Questions such as: why trust the US given its serial strategic failures, and why trust the Austral-Americans who advocated Australia’s commitment to them are judged to be impertinent. Worse, the empirical record of the past is regarded with contempt.

Why? Because to understand it under the conditions just outlined would only exacerbate the feeling of hopelessness and the lack of confidence in one’s own abilities to comprehend the world from the standpoint of where one actually lives and to negotiate a sensitive and sensible place within it.

The choice is existential – between a condition loosely defined as Liquid Bowel Syndrome, or its putative antidote, an alliance patented numbing agent.

In a formal, conceptual sense this disorder conforms closely to the underlying demeanor of Australia in international politics that the former Secretary of the Department of Foreign Affairs, Alan Renouf, used as a central theme in his book, The Frightened Country. And formally it is categorised as Dependent Personality Disorder, the symptoms of which include:

  • Has difficulty making everyday decisions without an excessive amount of advice and reassurance from others.
  • Needs others to assume responsibility for most major areas of life.
  • Intense fear of abandonment and a sense of devastation or helplessness when relationships end; often move right into another relationship when one ends.
  • Pessimism and lack of self-confidence, including a belief that they are unable to care for themselves.
  • Placing the needs of their caregivers above their own.
  • Goes to excessive lengths to obtain nurturance and support from others, to the point of volunteering to do things that are unpleasant.
  • Feels uncomfortable or helpless when alone because of exaggerated fears of being unable to care for themselves.
  • Urgently seeks another relationship as a source of care and support when a close relationship ends.
  • Is unrealistically preoccupied with fears of being left to take care of themselves.
  • Over-sensitivity to criticism.

At times the condition is so pronounced that the observable symptoms are those of what is known as Dissociative Identity Disorder, a pathology in which the sufferer experiences “two clear identities or personality states, each of which has a fairly consistent way of viewing the and relating to the world.”

Thus “frightened” Australia can find itself unrecognisable in the mirror when it is celebrated as a close and victorious ally of the United States.  Indeed, a phrase commonly used by Australian political leaders of late is that the country “punches above its weight” – a term referring to a boxer fighting successfully way above his weight division, which is to say in an alliance venture which would never have been entered into had the United States been absent from it.
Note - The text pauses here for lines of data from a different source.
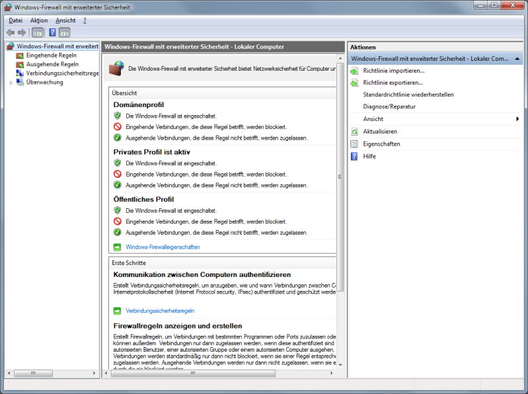Collapse the Aktionen section header arrow
The image size is (528, 394).
coord(516,59)
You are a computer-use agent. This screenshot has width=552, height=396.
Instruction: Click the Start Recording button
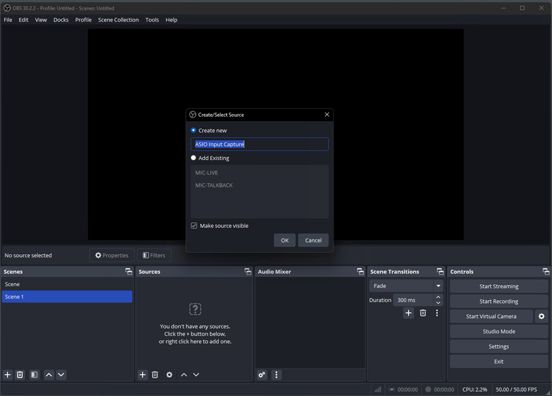(x=498, y=301)
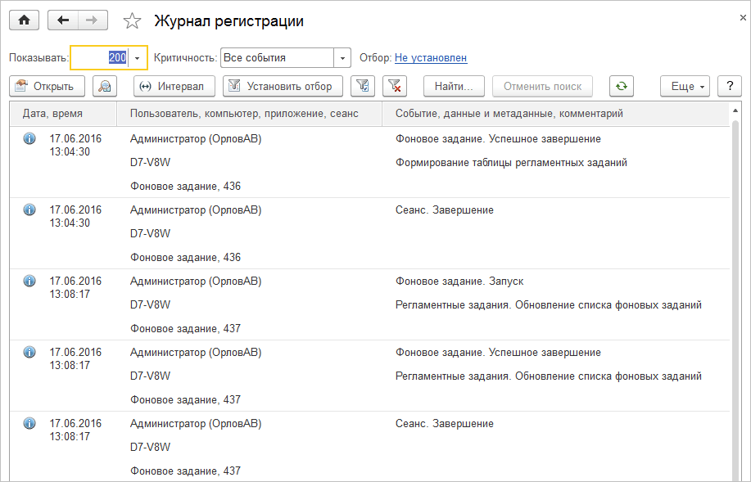Click the Открыть button
Image resolution: width=751 pixels, height=482 pixels.
[46, 86]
To this extent the true power-political position of the country is derealised by an illusion of sovereignty; worse, the mechanisms by which Australia travelled to this imagined state – and the crude calculations of imagined benefits which are held to flow from the US – become casualties of the necessary lapses in memory.

How then to understand the Austral-Americans beyond their betrayal of the national interest?
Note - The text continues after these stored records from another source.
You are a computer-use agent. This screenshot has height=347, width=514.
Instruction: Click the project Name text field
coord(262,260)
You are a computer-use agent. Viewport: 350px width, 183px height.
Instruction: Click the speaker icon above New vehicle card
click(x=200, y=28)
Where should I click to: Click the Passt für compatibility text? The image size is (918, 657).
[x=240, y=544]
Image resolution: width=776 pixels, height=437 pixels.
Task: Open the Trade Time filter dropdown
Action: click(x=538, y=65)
One answer is to see them as religious refugees seeking sanctuary – essentially heretics opposed to the credo of the Realism they claim to espouse, but in collective denial of Hans Morgenthau’s resigned pessimism that we live “under an empty sky from which the Gods have departed.”

Another is to recognise them as modern-day Visigoths of the type that dominated Western Europe between the 4th and 6th Centuries CE.  They were an energetic lot, horsemanship being what they are most positively remembered for.

Basically, they were brutal, crude, and shallow barbarians, unsubtle in language, destructive of other, more sophisticated cultures, and inhumane in their politics.  Knowledge, for them, was purely instrumental, being measured in terms of the profit, or the power over others, it realised.

They nevertheless adhered to the familiar conceit that the world revolved around their doings and that their ways should be the ways of all mankind.

Before they were overturned their wake of destruction was so extensive that they are seen as responsible for the Dark Ages.